** What to work on **
Would you repeat each line below precisely as it stands?

** Dataset excerpts **
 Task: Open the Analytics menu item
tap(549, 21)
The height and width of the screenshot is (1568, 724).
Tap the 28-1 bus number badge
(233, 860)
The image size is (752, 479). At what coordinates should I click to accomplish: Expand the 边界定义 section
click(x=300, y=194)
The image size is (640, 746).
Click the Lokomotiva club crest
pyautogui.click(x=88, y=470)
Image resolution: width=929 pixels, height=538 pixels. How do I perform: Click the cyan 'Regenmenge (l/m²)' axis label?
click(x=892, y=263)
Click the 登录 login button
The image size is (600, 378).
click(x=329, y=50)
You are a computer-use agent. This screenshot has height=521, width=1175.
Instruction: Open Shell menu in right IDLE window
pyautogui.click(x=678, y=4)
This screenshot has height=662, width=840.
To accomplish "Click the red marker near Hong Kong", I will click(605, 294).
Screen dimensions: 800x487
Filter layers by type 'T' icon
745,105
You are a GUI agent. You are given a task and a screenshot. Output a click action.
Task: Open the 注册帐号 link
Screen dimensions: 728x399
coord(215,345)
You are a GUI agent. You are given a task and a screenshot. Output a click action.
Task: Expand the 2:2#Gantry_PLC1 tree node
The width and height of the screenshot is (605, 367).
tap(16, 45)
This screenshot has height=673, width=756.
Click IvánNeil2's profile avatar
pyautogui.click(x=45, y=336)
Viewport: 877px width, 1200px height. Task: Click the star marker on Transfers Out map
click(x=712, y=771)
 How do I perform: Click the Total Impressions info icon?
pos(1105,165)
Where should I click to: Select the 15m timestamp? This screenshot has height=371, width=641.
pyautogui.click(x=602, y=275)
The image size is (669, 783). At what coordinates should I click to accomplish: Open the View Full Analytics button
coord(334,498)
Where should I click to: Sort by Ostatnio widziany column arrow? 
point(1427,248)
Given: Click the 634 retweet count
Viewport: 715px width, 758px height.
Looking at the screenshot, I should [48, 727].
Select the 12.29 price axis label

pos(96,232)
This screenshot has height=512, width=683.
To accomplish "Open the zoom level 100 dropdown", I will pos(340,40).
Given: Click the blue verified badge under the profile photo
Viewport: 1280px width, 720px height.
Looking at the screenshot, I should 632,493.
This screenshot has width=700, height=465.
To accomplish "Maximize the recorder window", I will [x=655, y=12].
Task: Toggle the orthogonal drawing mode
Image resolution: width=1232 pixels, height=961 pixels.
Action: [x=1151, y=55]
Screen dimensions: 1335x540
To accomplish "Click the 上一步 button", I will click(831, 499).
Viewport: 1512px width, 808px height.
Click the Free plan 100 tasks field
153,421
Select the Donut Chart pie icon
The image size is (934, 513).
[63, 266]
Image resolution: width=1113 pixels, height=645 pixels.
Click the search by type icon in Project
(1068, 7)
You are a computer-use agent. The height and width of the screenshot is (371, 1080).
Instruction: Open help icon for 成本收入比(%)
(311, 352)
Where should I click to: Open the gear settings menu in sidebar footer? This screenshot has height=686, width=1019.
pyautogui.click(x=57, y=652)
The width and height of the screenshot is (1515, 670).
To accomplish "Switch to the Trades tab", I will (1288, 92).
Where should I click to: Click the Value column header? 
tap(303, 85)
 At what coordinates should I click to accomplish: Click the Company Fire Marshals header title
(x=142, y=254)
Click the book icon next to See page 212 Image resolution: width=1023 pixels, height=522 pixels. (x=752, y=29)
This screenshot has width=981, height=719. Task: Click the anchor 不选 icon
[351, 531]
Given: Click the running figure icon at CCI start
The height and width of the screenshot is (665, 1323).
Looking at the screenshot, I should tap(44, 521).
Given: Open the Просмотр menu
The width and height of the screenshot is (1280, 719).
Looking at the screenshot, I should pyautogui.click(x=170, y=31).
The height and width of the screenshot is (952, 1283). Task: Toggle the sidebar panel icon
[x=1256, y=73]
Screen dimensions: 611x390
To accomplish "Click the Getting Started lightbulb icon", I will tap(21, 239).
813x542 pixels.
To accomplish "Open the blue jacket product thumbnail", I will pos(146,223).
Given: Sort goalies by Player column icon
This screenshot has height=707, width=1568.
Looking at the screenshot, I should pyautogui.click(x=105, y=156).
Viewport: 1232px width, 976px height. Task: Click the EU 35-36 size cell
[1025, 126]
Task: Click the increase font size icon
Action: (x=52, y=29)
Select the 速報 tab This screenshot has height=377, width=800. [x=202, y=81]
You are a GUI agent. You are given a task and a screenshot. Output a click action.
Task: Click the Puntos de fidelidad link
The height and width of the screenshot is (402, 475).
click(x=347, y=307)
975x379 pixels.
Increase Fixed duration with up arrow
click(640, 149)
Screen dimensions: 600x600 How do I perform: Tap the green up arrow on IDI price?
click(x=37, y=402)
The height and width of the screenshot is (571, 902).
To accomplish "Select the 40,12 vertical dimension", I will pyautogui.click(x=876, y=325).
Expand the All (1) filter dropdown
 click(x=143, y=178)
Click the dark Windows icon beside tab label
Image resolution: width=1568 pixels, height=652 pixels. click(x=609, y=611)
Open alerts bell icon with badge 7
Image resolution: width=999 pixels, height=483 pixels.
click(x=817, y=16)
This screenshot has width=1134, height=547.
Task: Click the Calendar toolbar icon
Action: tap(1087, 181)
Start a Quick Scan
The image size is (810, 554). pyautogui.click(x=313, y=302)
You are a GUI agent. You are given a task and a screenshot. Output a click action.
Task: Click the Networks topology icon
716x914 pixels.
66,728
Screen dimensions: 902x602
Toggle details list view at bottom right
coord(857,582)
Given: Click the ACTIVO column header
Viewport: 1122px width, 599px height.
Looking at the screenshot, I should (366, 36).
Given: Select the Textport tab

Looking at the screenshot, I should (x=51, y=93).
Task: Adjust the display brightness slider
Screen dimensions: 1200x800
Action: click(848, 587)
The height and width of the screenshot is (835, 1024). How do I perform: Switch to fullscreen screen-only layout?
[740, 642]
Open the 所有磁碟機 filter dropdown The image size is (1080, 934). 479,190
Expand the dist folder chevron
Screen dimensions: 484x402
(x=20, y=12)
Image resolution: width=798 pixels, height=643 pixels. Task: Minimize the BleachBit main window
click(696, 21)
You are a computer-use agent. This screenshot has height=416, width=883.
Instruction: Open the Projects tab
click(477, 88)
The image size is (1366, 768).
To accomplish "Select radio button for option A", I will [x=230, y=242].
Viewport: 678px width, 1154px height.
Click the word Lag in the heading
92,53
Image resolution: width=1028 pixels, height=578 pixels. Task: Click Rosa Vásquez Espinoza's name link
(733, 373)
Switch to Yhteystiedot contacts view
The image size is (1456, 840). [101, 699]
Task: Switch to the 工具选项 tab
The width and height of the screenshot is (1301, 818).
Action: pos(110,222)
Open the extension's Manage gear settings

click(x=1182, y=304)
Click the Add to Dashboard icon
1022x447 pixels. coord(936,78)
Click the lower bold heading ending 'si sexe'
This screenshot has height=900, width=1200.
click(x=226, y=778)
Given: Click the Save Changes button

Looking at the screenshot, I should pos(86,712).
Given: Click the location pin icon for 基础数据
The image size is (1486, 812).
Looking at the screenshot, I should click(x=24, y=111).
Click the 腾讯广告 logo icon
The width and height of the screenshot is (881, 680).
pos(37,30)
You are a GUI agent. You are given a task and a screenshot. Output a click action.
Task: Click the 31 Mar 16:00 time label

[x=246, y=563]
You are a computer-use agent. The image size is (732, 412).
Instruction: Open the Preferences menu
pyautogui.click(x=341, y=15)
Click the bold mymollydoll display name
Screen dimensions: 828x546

** Worked solution **
 Task: Open the Analytics menu item
tap(549, 21)
The height and width of the screenshot is (1568, 724).
Tap the 28-1 bus number badge
(233, 860)
The image size is (752, 479). At what coordinates should I click to accomplish: Expand the 边界定义 section
click(x=300, y=194)
The image size is (640, 746).
Click the Lokomotiva club crest
pyautogui.click(x=88, y=470)
Image resolution: width=929 pixels, height=538 pixels. How do I perform: Click the cyan 'Regenmenge (l/m²)' axis label?
click(x=892, y=263)
Click the 登录 login button
The image size is (600, 378).
click(x=329, y=50)
You are a computer-use agent. This screenshot has height=521, width=1175.
Instruction: Open Shell menu in right IDLE window
pyautogui.click(x=678, y=4)
This screenshot has height=662, width=840.
To accomplish "Click the red marker near Hong Kong", I will click(605, 294).
Screen dimensions: 800x487
Filter layers by type 'T' icon
745,105
You are a GUI agent. You are given a task and a screenshot. Output a click action.
Task: Open the 注册帐号 link
Screen dimensions: 728x399
coord(215,345)
You are a GUI agent. You are given a task and a screenshot. Output a click action.
Task: Expand the 2:2#Gantry_PLC1 tree node
The width and height of the screenshot is (605, 367).
tap(16, 45)
This screenshot has height=673, width=756.
Click IvánNeil2's profile avatar
pyautogui.click(x=45, y=336)
Viewport: 877px width, 1200px height. Task: Click the star marker on Transfers Out map
click(x=712, y=771)
 How do I perform: Click the Total Impressions info icon?
pos(1105,165)
Where should I click to: Select the 15m timestamp? This screenshot has height=371, width=641.
pyautogui.click(x=602, y=275)
The image size is (669, 783). At what coordinates should I click to accomplish: Open the View Full Analytics button
coord(334,498)
Where should I click to: Sort by Ostatnio widziany column arrow? 
point(1427,248)
Given: Click the 634 retweet count
Viewport: 715px width, 758px height.
Looking at the screenshot, I should [48, 727].
Select the 12.29 price axis label

pos(96,232)
This screenshot has height=512, width=683.
To accomplish "Open the zoom level 100 dropdown", I will pos(340,40).
Given: Click the blue verified badge under the profile photo
Viewport: 1280px width, 720px height.
Looking at the screenshot, I should 632,493.
This screenshot has width=700, height=465.
To accomplish "Maximize the recorder window", I will [x=655, y=12].
Task: Toggle the orthogonal drawing mode
Image resolution: width=1232 pixels, height=961 pixels.
Action: [x=1151, y=55]
Screen dimensions: 1335x540
To accomplish "Click the 上一步 button", I will click(831, 499).
Viewport: 1512px width, 808px height.
Click the Free plan 100 tasks field
153,421
Select the Donut Chart pie icon
The image size is (934, 513).
[63, 266]
Image resolution: width=1113 pixels, height=645 pixels.
Click the search by type icon in Project
(1068, 7)
You are a computer-use agent. The height and width of the screenshot is (371, 1080).
Instruction: Open help icon for 成本收入比(%)
(311, 352)
Where should I click to: Open the gear settings menu in sidebar footer? This screenshot has height=686, width=1019.
pyautogui.click(x=57, y=652)
The width and height of the screenshot is (1515, 670).
To accomplish "Switch to the Trades tab", I will (1288, 92).
Where should I click to: Click the Value column header? 
tap(303, 85)
 At what coordinates should I click to accomplish: Click the Company Fire Marshals header title
(x=142, y=254)
Click the book icon next to See page 212 Image resolution: width=1023 pixels, height=522 pixels. (x=752, y=29)
This screenshot has width=981, height=719. Task: Click the anchor 不选 icon
[351, 531]
Given: Click the running figure icon at CCI start
The height and width of the screenshot is (665, 1323).
Looking at the screenshot, I should tap(44, 521).
Given: Open the Просмотр menu
The width and height of the screenshot is (1280, 719).
Looking at the screenshot, I should pyautogui.click(x=170, y=31).
The height and width of the screenshot is (952, 1283). Task: Toggle the sidebar panel icon
[x=1256, y=73]
Screen dimensions: 611x390
To accomplish "Click the Getting Started lightbulb icon", I will tap(21, 239).
813x542 pixels.
To accomplish "Open the blue jacket product thumbnail", I will pos(146,223).
Given: Sort goalies by Player column icon
This screenshot has height=707, width=1568.
Looking at the screenshot, I should pyautogui.click(x=105, y=156).
Viewport: 1232px width, 976px height. Task: Click the EU 35-36 size cell
[1025, 126]
Task: Click the increase font size icon
Action: (x=52, y=29)
Select the 速報 tab This screenshot has height=377, width=800. [x=202, y=81]
You are a GUI agent. You are given a task and a screenshot. Output a click action.
Task: Click the Puntos de fidelidad link
The height and width of the screenshot is (402, 475).
click(x=347, y=307)
975x379 pixels.
Increase Fixed duration with up arrow
click(640, 149)
Screen dimensions: 600x600 How do I perform: Tap the green up arrow on IDI price?
click(x=37, y=402)
The height and width of the screenshot is (571, 902).
To accomplish "Select the 40,12 vertical dimension", I will pyautogui.click(x=876, y=325).
Expand the All (1) filter dropdown
 click(x=143, y=178)
Click the dark Windows icon beside tab label
Image resolution: width=1568 pixels, height=652 pixels. click(x=609, y=611)
Open alerts bell icon with badge 7
Image resolution: width=999 pixels, height=483 pixels.
click(x=817, y=16)
This screenshot has width=1134, height=547.
Task: Click the Calendar toolbar icon
Action: tap(1087, 181)
Start a Quick Scan
The image size is (810, 554). pyautogui.click(x=313, y=302)
You are a GUI agent. You are given a task and a screenshot. Output a click action.
Task: Click the Networks topology icon
716x914 pixels.
66,728
Screen dimensions: 902x602
Toggle details list view at bottom right
coord(857,582)
Given: Click the ACTIVO column header
Viewport: 1122px width, 599px height.
Looking at the screenshot, I should (366, 36).
Given: Select the Textport tab

Looking at the screenshot, I should (x=51, y=93).
Task: Adjust the display brightness slider
Screen dimensions: 1200x800
Action: click(848, 587)
The height and width of the screenshot is (835, 1024). How do I perform: Switch to fullscreen screen-only layout?
[740, 642]
Open the 所有磁碟機 filter dropdown The image size is (1080, 934). 479,190
Expand the dist folder chevron
Screen dimensions: 484x402
(x=20, y=12)
Image resolution: width=798 pixels, height=643 pixels. Task: Minimize the BleachBit main window
click(696, 21)
You are a computer-use agent. This screenshot has height=416, width=883.
Instruction: Open the Projects tab
click(477, 88)
The image size is (1366, 768).
To accomplish "Select radio button for option A", I will [x=230, y=242].
Viewport: 678px width, 1154px height.
Click the word Lag in the heading
92,53
Image resolution: width=1028 pixels, height=578 pixels. Task: Click Rosa Vásquez Espinoza's name link
(733, 373)
Switch to Yhteystiedot contacts view
The image size is (1456, 840). [101, 699]
Task: Switch to the 工具选项 tab
The width and height of the screenshot is (1301, 818).
Action: pos(110,222)
Open the extension's Manage gear settings

click(x=1182, y=304)
Click the Add to Dashboard icon
1022x447 pixels. coord(936,78)
Click the lower bold heading ending 'si sexe'
This screenshot has height=900, width=1200.
click(x=226, y=778)
Given: Click the Save Changes button

Looking at the screenshot, I should pos(86,712).
Given: Click the location pin icon for 基础数据
The image size is (1486, 812).
Looking at the screenshot, I should click(x=24, y=111).
Click the 腾讯广告 logo icon
The width and height of the screenshot is (881, 680).
pos(37,30)
You are a GUI agent. You are given a task and a screenshot. Output a click action.
Task: Click the 31 Mar 16:00 time label

[x=246, y=563]
You are a computer-use agent. The image size is (732, 412).
Instruction: Open the Preferences menu
pyautogui.click(x=341, y=15)
Click the bold mymollydoll display name
Screen dimensions: 828x546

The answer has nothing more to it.